No, the draft is not an event that can be judged in the present. You, me, and the ghost of Branch Rickey have no idea if Reymond Fuentes, this year's top pick who weighs 165 pounds and is all of 18 years old, will ever contribute to the Boston Red Sox. The draft is something that can only be judged years later -- and even then, you have to take into account that the most rewarding selections are sometimes more of a product of luck than skill.
As evidence, -- or maybe just for entertainment purposes -- we offer you the five best and five worst No. 1 picks in franchise history since the advent of the draft in 1965. Some notable and not-so-notable names who were selected in the same range as these stars and stiffs are mentioned in certain instances.
1. Roger Clemens, 1983, 19th overall. Sure, he's a dishonest, acorn-brained creep whose professional and personal reputation is in self-inflicted tatters. But in his youth and his prime, he was a dishonest, acorn-brained creep with an unfair fastball, a sniper's aim, and one of the most impressive pitching resumes of all time. Without much debate, the Rocket rates as the best No. 1 draft choice in Red Sox history. Think the Dodgers ever regretted taking Wichita State lefty Erik Sonberg one pick earlier?

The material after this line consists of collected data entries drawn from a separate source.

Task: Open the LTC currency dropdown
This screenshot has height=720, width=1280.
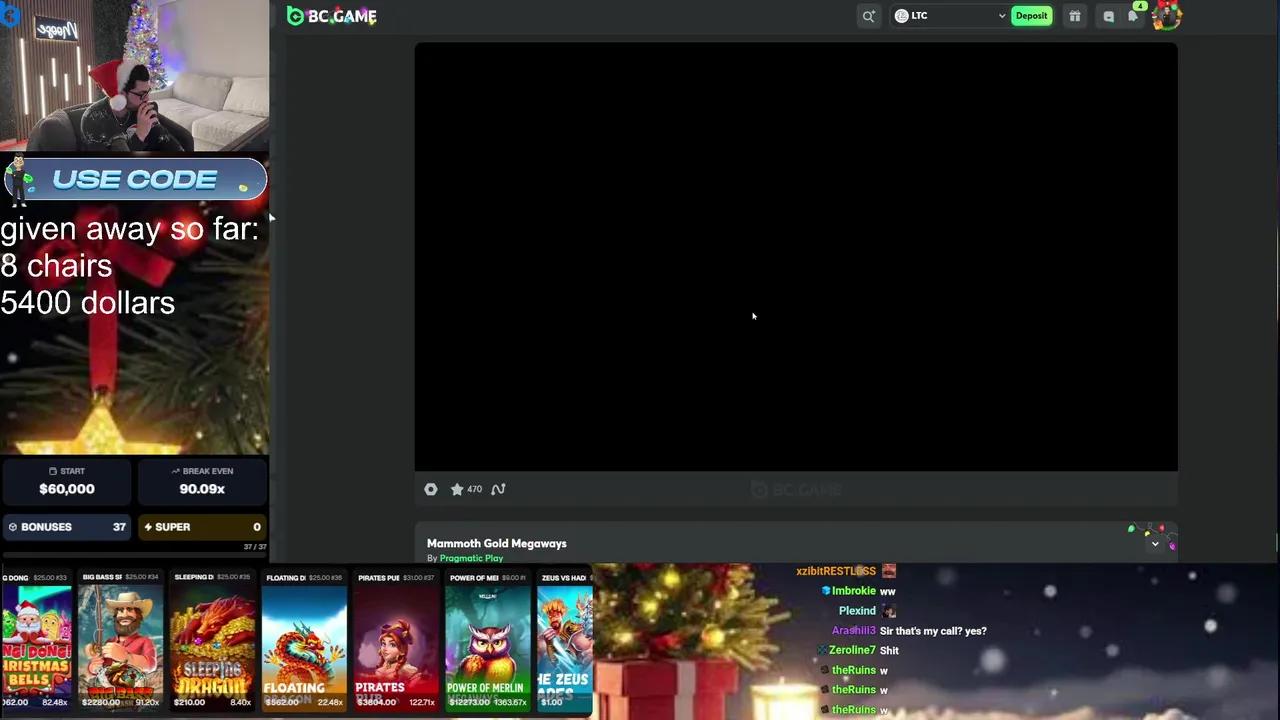Action: point(948,15)
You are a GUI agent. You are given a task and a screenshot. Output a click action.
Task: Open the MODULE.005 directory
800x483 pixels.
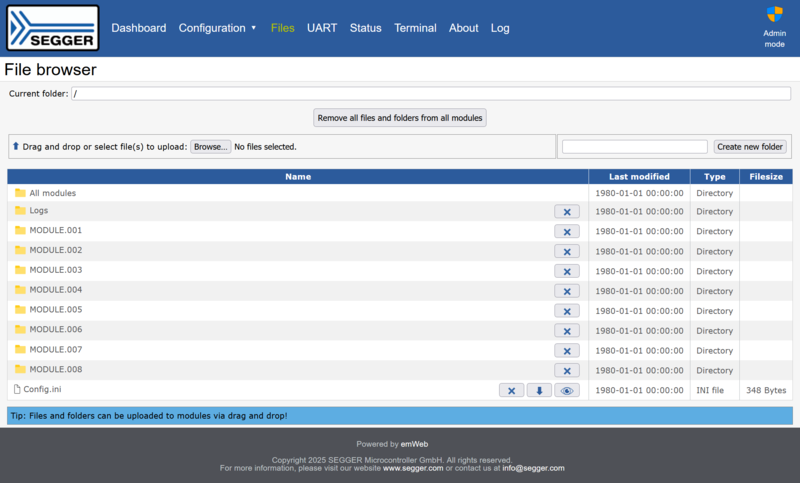(56, 310)
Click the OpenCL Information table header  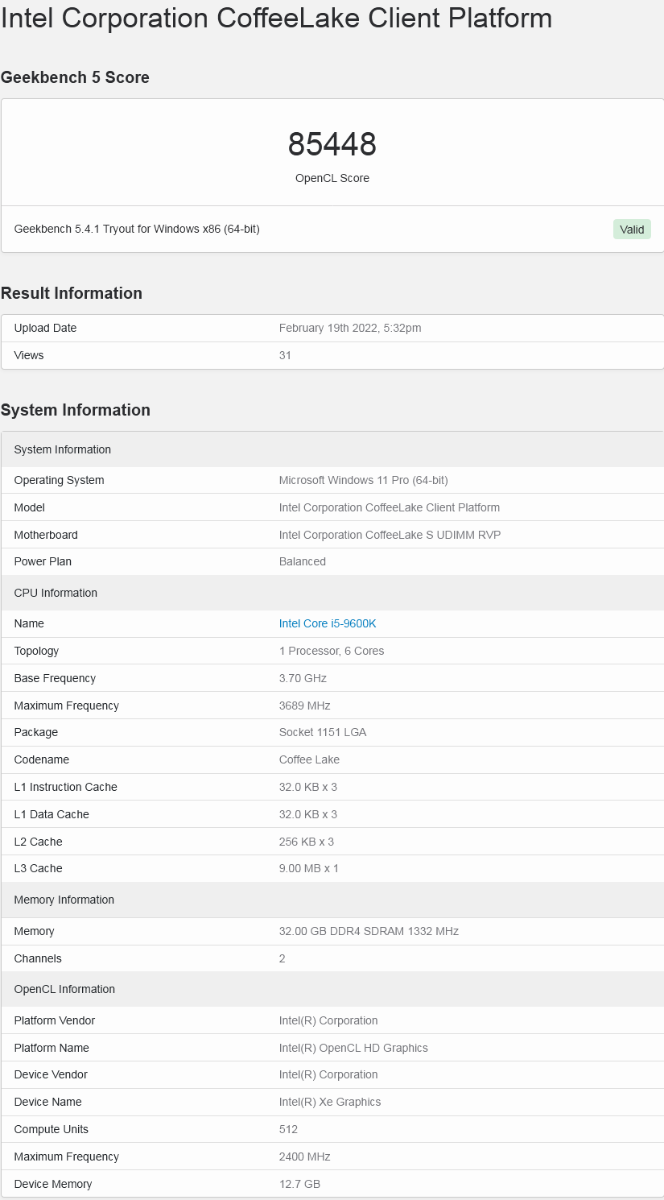(x=64, y=989)
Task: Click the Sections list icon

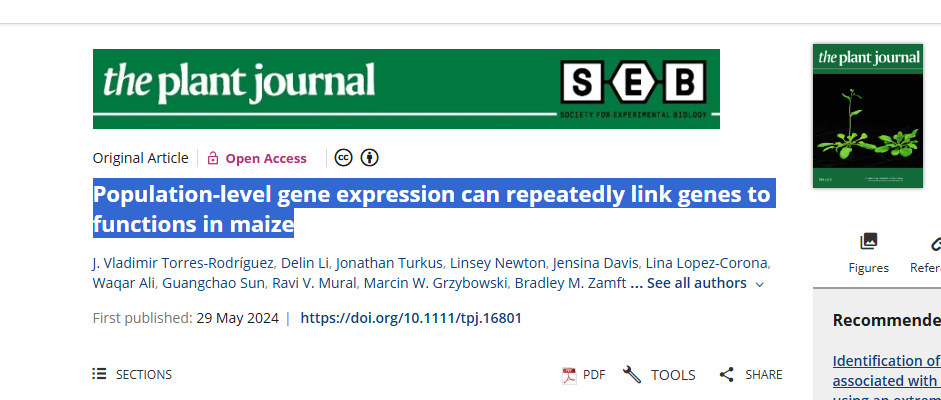Action: [x=100, y=374]
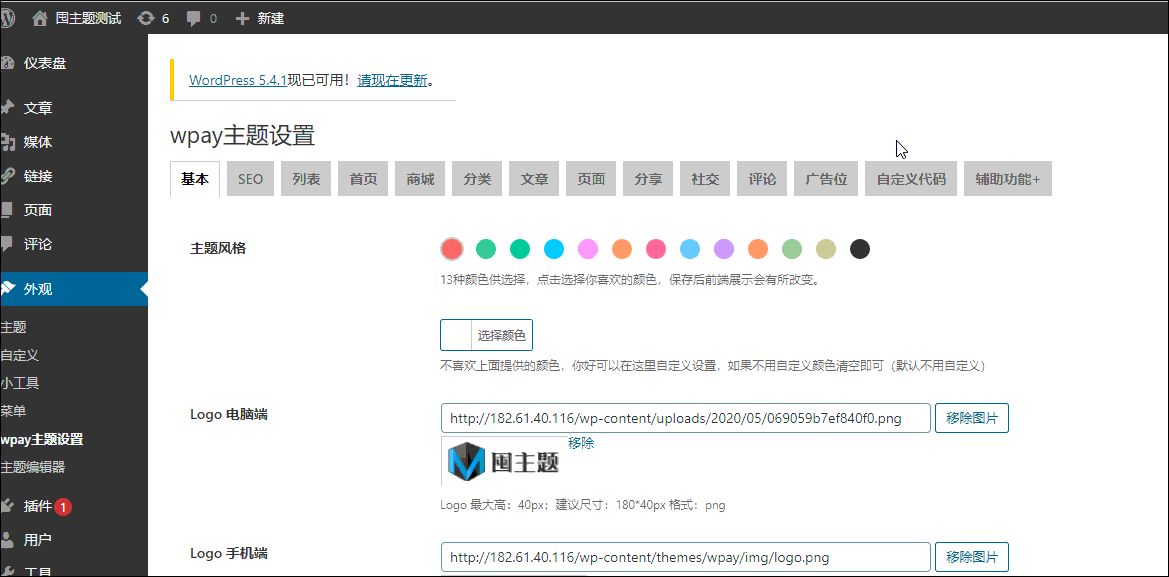Click the Logo 手机端 URL input field

coord(684,557)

2. Jim Rice, 15th overall, 1971:Man, wish I could make it to Cooperstown this summer for Jim Ed's big day. The Sox chose the future Most Valuable Player one pick after the Mets chose a second baseman named Rich Puig who had 11 career plate appearances in the bigs, and two picks after the Angels snagged lefty Frank Tanana, who was probably the second-most successful pick in the round.
3. Nomar Garciaparra, 12th overall, 1994: The Jeter-Nomar rivalry feels like eons ago, doesn't it? Jeter is still going relatively strong in his 14th full season as the Yankees' shortstop. Meanwhile, Nomar departed Boston and our consciousness almost five years ago. But there was a time when he was as beloved as any Sox player of my lifetime, and the skinny kid from Georgia Tech was the steal of the '94 first round considering he was the third shortstop selected, behind flops Josh Booty (Marlins, No. 5) and Mark Farris (Pirates, No. 11).
4. Mo Vaughn, 23d overall, 1989: In his six full seasons with the Sox (1993-98), here are his annual adjusted OPS numbers: 139, 146, 144, 150, 152, 153. He swiped the AL MVP from surly Albert Belle in 1995, and in 1996 he had an even better season, .326, 44 homers, and 143 RBIs. Mo was outspoken, accountable, passionate, flawed, proud, charitable, charismatic, and it wouldn't be a shock if he requested to be paid in $1 bills. Some have said he was the precursor to Big Papi -- I've said it -- but the more you consider it, the more you realize Maurice Samuel Vaughn was one of a kind. (Random trivia: He was chosen nine picks after Paul Pierce's half-brother, Steve Hosey, an outfielder who went 14th to the Giants and played briefly in the majors.)
5. Bruce Hurst, 22d overall, 1976: Ten years after he was drafted out of Dixie High School in St. George, Utah, he nearly pitched the Red Sox to a World Series title. He might have gotten an earlier start to his career -- he debuted with the Sox in 1980 but didn't establish himself until 1983 -- but manager Don Zimmer didn't think much of him, which fits with much of Zimmer's decision-making during his time with the Sox. Still, the lefthander with the killer curveball won 88 games in six full seasons with the Sox and parts of three more.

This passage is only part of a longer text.